Il miraggio sempre più lontano dell’età pensionabile
L’Ocse tira in ballo un numero ben preciso: chi inizia a lavorare oggi potrà andare in pensione non prima dei 71 anni. Si tratta dell’età più alta tra i paesi Ocse, dopo la Danimarca. Nel Rapporto intitolato “Pensions at a glance” si sottolinea che il dato è legato all’aspettativa di vita. “Per chi entra ora nel mercato del lavoro – spiegano gli esperti – l’età pensionabile normale raggiungerebbe i 70 anni nel Paesi Bassi e Svezia, 71 anni in Estonia e Italia e anche 74 anni in Danimarca. Mentre sempre nel 2023 “l’età pensionabile legale in Italia è di 67 anni, in forte aumento dopo le riforme attuate durante la crisi finanziaria globale”. Ma c’è un ma: l’Italia “garantisce un ampio accesso al pensionamento anticipato, spesso senza una penalità”. Di qui la necessità dio un giro di vite.

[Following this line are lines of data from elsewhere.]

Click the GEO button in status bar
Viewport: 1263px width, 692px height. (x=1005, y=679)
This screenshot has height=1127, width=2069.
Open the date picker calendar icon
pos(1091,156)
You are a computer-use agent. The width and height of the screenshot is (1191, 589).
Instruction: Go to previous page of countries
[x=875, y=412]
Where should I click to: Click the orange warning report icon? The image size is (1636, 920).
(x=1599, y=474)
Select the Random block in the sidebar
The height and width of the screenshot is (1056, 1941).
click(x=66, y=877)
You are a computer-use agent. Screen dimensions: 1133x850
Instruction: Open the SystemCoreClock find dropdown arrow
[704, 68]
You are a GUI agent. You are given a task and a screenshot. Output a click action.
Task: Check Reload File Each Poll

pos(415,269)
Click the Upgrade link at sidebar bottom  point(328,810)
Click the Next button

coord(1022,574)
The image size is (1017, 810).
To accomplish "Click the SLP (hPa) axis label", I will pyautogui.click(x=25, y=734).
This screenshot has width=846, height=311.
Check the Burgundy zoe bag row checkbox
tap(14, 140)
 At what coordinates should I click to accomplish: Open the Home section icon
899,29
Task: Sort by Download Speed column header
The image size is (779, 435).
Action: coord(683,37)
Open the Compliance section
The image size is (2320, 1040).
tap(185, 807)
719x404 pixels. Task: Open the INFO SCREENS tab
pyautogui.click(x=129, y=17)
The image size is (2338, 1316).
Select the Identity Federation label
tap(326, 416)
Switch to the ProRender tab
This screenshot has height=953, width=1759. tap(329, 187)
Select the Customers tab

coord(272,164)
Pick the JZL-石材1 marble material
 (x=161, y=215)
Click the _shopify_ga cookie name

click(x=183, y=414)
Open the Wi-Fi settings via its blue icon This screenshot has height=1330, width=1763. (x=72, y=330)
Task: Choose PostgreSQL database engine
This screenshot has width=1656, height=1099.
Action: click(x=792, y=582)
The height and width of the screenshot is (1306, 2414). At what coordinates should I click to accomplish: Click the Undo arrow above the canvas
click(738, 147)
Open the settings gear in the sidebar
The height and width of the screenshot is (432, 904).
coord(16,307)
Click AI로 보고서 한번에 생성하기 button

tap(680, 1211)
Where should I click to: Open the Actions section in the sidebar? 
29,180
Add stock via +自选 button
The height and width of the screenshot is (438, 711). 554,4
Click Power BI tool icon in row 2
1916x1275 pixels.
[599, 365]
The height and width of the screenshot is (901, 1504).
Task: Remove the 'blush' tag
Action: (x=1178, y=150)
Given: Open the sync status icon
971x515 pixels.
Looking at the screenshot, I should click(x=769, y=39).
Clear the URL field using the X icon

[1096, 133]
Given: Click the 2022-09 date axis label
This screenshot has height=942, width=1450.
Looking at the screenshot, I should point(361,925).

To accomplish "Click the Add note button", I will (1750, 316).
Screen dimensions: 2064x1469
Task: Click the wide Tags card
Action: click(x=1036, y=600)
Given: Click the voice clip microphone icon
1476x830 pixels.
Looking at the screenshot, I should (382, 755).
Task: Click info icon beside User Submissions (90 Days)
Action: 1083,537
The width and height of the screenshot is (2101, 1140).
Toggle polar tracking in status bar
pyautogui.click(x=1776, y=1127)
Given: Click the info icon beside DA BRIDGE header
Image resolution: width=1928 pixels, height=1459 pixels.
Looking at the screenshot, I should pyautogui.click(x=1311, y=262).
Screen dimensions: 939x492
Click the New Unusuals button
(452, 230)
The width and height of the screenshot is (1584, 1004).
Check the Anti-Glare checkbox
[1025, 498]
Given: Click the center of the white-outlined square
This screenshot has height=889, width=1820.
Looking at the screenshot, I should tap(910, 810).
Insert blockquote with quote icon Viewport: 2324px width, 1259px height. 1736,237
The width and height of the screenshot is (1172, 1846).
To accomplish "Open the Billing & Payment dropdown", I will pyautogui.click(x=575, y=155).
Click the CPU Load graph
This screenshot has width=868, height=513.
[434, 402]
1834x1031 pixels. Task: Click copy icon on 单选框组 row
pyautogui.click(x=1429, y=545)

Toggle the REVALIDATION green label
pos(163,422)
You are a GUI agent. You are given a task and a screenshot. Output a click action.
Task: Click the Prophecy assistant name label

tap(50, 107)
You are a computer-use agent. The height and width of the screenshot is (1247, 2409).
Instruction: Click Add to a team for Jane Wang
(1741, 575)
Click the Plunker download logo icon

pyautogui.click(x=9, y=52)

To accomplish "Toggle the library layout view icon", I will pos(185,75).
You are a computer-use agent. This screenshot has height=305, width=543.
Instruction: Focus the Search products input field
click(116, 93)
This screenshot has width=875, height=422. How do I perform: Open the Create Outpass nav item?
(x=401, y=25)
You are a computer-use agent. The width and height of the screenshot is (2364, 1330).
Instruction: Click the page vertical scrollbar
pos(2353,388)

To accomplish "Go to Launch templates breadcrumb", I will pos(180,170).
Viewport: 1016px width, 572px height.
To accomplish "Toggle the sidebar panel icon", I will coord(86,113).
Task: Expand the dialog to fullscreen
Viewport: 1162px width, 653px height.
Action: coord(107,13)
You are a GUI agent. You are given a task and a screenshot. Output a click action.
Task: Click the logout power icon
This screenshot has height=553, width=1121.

Sempre a proposito dell’Italia, l’Ocse rileva che i tassi di occupazione nella fascia di età più alta (60-64 anni) sono al livello più basso, dopo Francia e Grecia. Il motivo? “Le possibilità di andare in pensione prima dell’età pensionabile prevista dalla legge risultano molto vantaggiose. La concessione di benefici relativamente elevati a età relativamente basse nell’ambito delle Quote contribuisce alla seconda più alta spesa per la pensione pubblica tra i paesi Ocse, al 16,3% del Pil nel 2021. Sebbene l’aliquota contributiva sia molto elevata, le entrate derivanti dai contributi pensionistici rappresentano solo l’11% circa del Pil e necessitano di ingenti finanziamenti fiscalità generale”.
Per tutte queste ragioni, chi comincia a lavorare oggi a 22 anni o giù di lì, considerando anche l’aumento dell’aspettativa di vita, andrà in pensione a 71 anni. Ma avrà almeno una piccola consolazione: l’importo percepito sarà pari a circa l’83% dello stipendio al momento del ritiro, a fronte del 61% medio dell’Ocse.